Por perdida ya la di
Cuando el yugo del esclavo
Como un bravo sacudí.
Cuenta el inolvidable periodista Guillermo Cabrera Álvarez en su libro sobre el hombre de mil anécdotas, que estos versos de Espronceda eran el lema de Camilo Cienfuegos. De Camilo, que este 6 de febrero nos cumple 94 años, tenemos mucho que aprender y más en las actuales circunstancias que vive la Revolución.
Camilo, en su juventud, trabajó como sastre y no pudo estudiar en la Universidad ya que el “tayloreo”, como él decía, era indispensable para su sustento y ayudar a la familia. No obstante, sus luces naturales, capacidad y audacia, lo convirtieron en uno de los mejores combatientes del Ejército Rebelde. A decir de otro guerrillero valiente, Efigenio Ameijeiras, Camilo cosió en la Sierra una leyenda.
Pero la leyenda de Camilo no es la historia inalcanzable e irrepetible, sino un legado.
Uno de los valores fundamentales que nos transmitió Camilo es la fidelidad. Justo este año del centenario del “Gigante”, como él mismo llamara a Fidel, su legado se renueva lleno de lecciones para estos tiempos de combate.
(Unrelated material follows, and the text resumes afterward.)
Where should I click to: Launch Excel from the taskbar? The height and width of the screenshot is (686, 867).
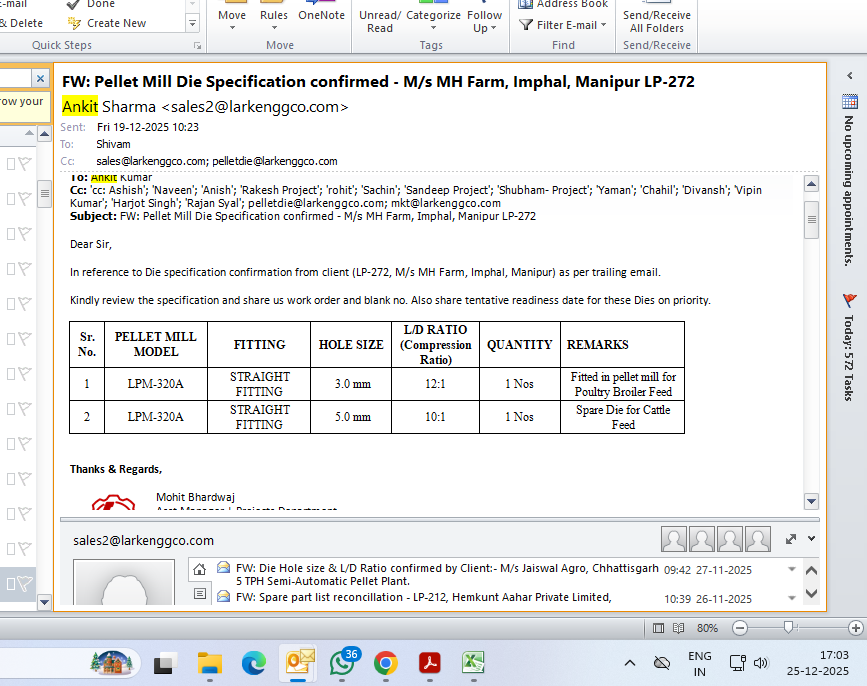pyautogui.click(x=473, y=663)
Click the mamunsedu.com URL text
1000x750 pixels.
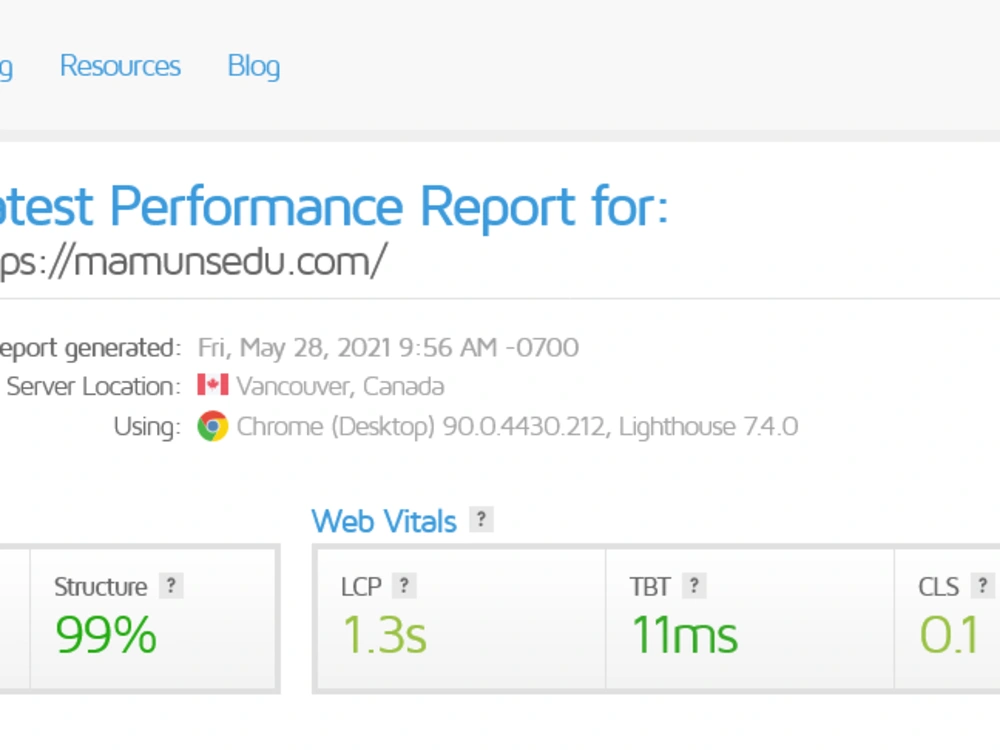[193, 261]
Por eso, como mismo él decía: contra Fidel, ni en la pelota; o cuando Fidel habla, lo primero que debe hacer un revolucionario es escucharlo.
Y en este año de centenario que no celebraremos solo con homenajes sino con un combate a fuego cerrado -planteado desde el mismo inicio de enero- pensar a Fidel, estudiarlo, interpretarlo con hechos, es la manera de conocerlo y ser fiel a todos sus principios, a sus ideas y a la Revolución de los humildes por la cual luchó en la Sierra junto a hombres como Camilo. Es también nuestra manera de ser Camilos de estos tiempos.
El rechazo absoluto a cualquier tipo de traición, es otro de los legados del Héroe de Yaguajay a tener presente en estos tiempos; y así expresó el 5 de julio de 1959, en Matanzas, que esta no es una Revolución de cobardes, que no es una Revolución de débiles ni es una Revolución de traidores.
Y así también nos acompaña su audacia, su sentido del humor ante las dificultades y su responsabilidad cuando había que tomar decisiones importantes o cuando tenía enfrente al enemigo; cuando decía que con la verdad ganamos la guerra y mantenemos la paz; y que no podemos esperar el bienestar y el progreso solo de la divina naturaleza…es decir: hay que luchar y emanciparnos por nosotros mismos; que no podemos nunca ponernos a la altura moral de los que combatimos, porque el valor ético de la Revolución es lo que la hace extraordinaria.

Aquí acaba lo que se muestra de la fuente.